The pandemic has shone a spotlight on the lack of experience among some of those in key public sector roles. From the US jeweller who was paid by the taxpayer to broker PPE contracts to Sir Gordon Messenger, the Royal Marines general called in to lead the biggest review of NHS management in 40 years, the experts have often been left out.
“Messenger was a very distinguished Royal Marine. However, perhaps we have to ask ourselves as a nation, whether it would be natural to have a review of the Royal Marines led by a medical doctor,” Andrew Oswald, a professor at the University of Warwick, recently argued in a letter to the Financial Times. Dr Michael Head, a scientist at Southampton University, last summer called the hire of ex-TalkTalk and NHS Test and Trace chief Dido Harding to the new National Institute for Health Protection akin to “Chris Whitty being appointed the Vodafone head of branding and corporate image”.
It is not just the public sector.

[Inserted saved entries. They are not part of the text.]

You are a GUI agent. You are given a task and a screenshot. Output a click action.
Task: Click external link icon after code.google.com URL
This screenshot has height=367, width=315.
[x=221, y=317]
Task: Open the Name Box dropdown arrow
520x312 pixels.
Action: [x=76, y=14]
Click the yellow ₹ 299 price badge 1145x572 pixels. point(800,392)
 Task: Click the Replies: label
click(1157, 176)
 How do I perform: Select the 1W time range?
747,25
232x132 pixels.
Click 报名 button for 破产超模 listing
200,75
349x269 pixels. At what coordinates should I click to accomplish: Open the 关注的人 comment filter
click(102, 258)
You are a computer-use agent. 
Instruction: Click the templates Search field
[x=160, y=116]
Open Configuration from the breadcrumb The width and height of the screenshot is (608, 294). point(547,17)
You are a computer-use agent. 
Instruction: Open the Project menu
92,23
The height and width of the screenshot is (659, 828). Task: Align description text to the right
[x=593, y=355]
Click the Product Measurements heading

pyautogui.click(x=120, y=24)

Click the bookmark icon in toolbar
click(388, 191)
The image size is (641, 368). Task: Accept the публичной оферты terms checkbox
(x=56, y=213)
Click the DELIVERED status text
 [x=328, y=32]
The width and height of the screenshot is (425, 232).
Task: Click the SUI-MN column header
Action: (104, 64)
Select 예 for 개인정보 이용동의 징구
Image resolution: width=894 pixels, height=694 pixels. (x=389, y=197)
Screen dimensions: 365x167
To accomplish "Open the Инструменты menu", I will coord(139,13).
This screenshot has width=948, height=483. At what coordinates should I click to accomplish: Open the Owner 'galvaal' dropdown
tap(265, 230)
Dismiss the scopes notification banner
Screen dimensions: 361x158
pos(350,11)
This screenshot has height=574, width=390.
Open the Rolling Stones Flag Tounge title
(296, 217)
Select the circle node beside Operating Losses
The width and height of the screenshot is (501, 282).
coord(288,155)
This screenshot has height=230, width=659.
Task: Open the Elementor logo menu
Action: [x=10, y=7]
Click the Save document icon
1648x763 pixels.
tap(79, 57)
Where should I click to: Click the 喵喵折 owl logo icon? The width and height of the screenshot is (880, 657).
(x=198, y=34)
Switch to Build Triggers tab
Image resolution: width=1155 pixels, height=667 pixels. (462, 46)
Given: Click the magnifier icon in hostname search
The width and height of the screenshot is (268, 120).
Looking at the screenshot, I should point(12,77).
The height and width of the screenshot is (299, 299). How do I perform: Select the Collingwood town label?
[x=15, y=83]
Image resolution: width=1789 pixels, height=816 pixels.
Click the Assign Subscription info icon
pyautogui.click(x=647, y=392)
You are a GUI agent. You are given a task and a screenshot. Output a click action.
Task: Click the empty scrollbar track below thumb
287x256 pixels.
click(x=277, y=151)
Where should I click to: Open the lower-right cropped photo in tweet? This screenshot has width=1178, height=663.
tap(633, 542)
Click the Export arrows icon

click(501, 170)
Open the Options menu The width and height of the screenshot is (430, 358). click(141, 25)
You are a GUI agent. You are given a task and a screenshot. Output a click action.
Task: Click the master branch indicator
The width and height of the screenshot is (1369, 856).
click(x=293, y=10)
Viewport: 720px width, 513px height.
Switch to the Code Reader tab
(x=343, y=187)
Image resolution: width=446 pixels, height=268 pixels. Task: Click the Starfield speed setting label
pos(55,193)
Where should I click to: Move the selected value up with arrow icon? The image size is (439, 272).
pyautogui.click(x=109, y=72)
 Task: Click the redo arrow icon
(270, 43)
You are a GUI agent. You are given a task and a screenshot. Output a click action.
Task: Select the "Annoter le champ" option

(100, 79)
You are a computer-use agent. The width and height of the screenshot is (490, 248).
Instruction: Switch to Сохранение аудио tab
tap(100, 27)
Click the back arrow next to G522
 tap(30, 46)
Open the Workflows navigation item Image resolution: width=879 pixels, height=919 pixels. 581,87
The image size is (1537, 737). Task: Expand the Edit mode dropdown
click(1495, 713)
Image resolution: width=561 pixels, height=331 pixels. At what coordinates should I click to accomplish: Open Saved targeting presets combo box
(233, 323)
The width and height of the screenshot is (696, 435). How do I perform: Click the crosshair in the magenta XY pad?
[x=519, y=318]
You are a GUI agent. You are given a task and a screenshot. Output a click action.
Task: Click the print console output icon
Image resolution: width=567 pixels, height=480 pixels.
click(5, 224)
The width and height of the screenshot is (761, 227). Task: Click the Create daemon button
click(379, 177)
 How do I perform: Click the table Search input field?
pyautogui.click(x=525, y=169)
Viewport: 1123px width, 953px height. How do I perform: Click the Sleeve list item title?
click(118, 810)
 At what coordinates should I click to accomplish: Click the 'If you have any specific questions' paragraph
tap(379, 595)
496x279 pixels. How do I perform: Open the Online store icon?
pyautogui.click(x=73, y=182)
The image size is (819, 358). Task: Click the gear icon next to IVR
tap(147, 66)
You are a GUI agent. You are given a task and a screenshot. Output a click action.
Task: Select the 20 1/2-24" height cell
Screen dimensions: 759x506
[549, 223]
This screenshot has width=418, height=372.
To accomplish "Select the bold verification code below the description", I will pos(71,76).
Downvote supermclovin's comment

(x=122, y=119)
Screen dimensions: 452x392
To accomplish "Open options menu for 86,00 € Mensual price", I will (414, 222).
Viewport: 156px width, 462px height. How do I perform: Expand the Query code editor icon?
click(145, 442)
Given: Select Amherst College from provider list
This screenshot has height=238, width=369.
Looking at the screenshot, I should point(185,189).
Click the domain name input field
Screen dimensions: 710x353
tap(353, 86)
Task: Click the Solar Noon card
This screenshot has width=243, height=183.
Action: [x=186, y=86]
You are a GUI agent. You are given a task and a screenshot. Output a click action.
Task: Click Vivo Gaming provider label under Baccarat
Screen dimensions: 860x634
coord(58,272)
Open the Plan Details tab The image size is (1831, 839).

George Mitchell, who ran collapsed lender HBOS’s corporate division until the start of 2006, said years after the 2008 crash that “more directors with direct banking experience may have been beneficial as the financial crisis took hold”. Andy Hornby, the lender’s boss leading up to the crisis, was at first hailed as a marketing wunderkind when he joined the bank from Asda with no banking training in 1999. His impressive CV mirrored many others in power in the corporate world. A degree from Oxford, a stint as a management consultant, an MBA at Harvard. Consultancies such as McKinsey have long been described as chief executive factories due to the sheer number of people who go from advising big businesses to running them. Aside from his lack of banking experience, Hornby ticked all the chief executive boxes.